L=(Y-W ^T X) ^T (Y-W ^T X)+λ||W||

using coordinate descent method pairWSolving is carried out;

according toWSolving the result and calculating Lasso model predicted value ^L YInformation content of Hechi pool ^L AIC；

Regression prediction of analysis data set D using auto. Arima model, comprising:

calling an auto. ARIMA algorithm package, constructing an ARIMA model, and obtaining a parameter estimation result;

calculating auto.
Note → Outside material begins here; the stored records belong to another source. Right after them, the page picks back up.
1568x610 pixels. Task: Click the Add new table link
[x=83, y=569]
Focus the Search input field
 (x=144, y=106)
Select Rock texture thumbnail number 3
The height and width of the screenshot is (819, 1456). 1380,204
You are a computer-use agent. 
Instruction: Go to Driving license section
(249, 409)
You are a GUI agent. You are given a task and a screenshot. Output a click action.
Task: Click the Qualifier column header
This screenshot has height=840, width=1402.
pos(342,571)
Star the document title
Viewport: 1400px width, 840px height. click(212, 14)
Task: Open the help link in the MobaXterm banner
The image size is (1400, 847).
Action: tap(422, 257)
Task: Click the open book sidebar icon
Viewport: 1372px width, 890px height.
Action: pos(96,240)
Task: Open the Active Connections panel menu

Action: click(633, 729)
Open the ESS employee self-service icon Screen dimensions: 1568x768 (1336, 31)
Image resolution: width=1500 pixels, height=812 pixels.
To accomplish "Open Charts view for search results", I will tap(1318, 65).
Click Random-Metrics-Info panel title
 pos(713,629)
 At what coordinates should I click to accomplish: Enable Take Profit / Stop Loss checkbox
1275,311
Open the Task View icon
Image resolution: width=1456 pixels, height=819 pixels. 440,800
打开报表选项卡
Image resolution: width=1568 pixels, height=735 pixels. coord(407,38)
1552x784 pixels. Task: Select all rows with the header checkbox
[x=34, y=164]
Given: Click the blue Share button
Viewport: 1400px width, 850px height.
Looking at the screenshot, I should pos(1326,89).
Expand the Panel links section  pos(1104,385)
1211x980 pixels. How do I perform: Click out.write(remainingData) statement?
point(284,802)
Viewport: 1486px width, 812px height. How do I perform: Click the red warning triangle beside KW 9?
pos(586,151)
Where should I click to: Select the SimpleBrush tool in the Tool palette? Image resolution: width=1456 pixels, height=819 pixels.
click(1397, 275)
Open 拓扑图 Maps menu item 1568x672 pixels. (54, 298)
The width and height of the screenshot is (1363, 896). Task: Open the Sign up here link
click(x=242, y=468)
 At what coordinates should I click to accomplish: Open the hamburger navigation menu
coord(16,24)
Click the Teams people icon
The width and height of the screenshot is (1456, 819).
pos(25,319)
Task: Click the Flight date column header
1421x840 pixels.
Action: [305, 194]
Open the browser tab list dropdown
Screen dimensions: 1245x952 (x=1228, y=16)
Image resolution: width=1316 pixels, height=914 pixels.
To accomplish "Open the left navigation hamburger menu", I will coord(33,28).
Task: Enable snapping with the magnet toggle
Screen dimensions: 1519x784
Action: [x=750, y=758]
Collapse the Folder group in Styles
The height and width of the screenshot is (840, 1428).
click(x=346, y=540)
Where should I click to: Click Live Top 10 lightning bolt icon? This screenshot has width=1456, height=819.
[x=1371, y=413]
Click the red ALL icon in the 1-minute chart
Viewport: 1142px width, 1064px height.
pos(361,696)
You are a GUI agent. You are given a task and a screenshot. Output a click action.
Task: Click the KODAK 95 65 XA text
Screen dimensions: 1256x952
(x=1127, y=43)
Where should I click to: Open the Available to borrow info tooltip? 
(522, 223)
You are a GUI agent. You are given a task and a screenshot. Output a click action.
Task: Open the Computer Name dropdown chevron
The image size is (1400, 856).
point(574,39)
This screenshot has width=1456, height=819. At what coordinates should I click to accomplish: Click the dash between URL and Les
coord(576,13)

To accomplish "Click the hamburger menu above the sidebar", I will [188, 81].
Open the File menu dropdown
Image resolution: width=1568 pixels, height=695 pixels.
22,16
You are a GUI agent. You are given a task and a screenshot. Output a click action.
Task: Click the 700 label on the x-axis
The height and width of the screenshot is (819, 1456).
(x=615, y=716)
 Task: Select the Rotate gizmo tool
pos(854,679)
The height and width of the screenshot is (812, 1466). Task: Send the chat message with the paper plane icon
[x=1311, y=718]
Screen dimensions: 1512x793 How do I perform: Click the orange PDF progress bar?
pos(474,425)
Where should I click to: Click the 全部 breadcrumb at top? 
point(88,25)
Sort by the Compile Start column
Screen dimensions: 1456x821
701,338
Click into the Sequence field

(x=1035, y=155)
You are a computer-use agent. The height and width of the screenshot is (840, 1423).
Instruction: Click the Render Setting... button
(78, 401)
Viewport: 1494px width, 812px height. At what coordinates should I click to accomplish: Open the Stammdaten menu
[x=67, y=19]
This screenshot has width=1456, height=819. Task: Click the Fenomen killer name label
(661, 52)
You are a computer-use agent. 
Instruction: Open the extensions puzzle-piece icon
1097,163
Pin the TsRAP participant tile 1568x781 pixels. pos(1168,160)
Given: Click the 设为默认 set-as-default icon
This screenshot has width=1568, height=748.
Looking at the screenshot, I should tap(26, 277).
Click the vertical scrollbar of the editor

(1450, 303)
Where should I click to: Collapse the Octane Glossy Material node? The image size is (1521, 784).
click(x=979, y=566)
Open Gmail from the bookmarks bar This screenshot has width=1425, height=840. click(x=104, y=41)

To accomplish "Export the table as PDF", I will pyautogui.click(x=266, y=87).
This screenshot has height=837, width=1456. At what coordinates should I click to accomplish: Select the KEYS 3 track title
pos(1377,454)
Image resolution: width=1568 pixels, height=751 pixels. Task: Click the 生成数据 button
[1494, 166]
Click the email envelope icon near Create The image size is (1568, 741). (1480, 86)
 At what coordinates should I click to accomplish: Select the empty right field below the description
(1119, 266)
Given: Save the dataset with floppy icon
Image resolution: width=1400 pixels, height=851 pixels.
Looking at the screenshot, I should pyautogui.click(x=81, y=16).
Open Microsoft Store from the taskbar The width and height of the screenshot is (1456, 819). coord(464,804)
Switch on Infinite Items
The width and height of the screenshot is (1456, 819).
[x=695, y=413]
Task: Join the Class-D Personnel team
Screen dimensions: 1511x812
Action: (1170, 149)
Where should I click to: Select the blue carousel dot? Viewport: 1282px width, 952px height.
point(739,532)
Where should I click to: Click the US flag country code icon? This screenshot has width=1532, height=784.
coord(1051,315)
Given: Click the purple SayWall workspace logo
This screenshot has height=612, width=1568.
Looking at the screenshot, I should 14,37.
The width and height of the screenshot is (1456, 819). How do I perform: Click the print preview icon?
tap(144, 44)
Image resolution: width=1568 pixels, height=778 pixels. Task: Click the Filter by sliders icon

ARIMA model prediction value according to parameter estimation result ^A YInformation content of Hechi pool ^A AIC；

Performing regression prediction on the analysis data set D by using a time-series multivariate regression model, wherein the regression prediction comprises the following steps:

calculating the explanatory variables in turnXAnd an interpreted variableYTime sequence correlation relationship between；

Estimating regression parameters by using a least square method;

calculating the predicted value of the time sequence multiple regression model according to the parameter estimation result ^M YInformation content of Hechi pool ^M AIC；

And the display module is used for displaying the prediction result.

8. A mixed prediction device based on information sparse situations, comprising a memory and one or more processors, wherein the memory stores executable code, and the one or more processors execute the executable code to implement a mixed prediction method based on information sparse situations according to any one of claims 1 to 6.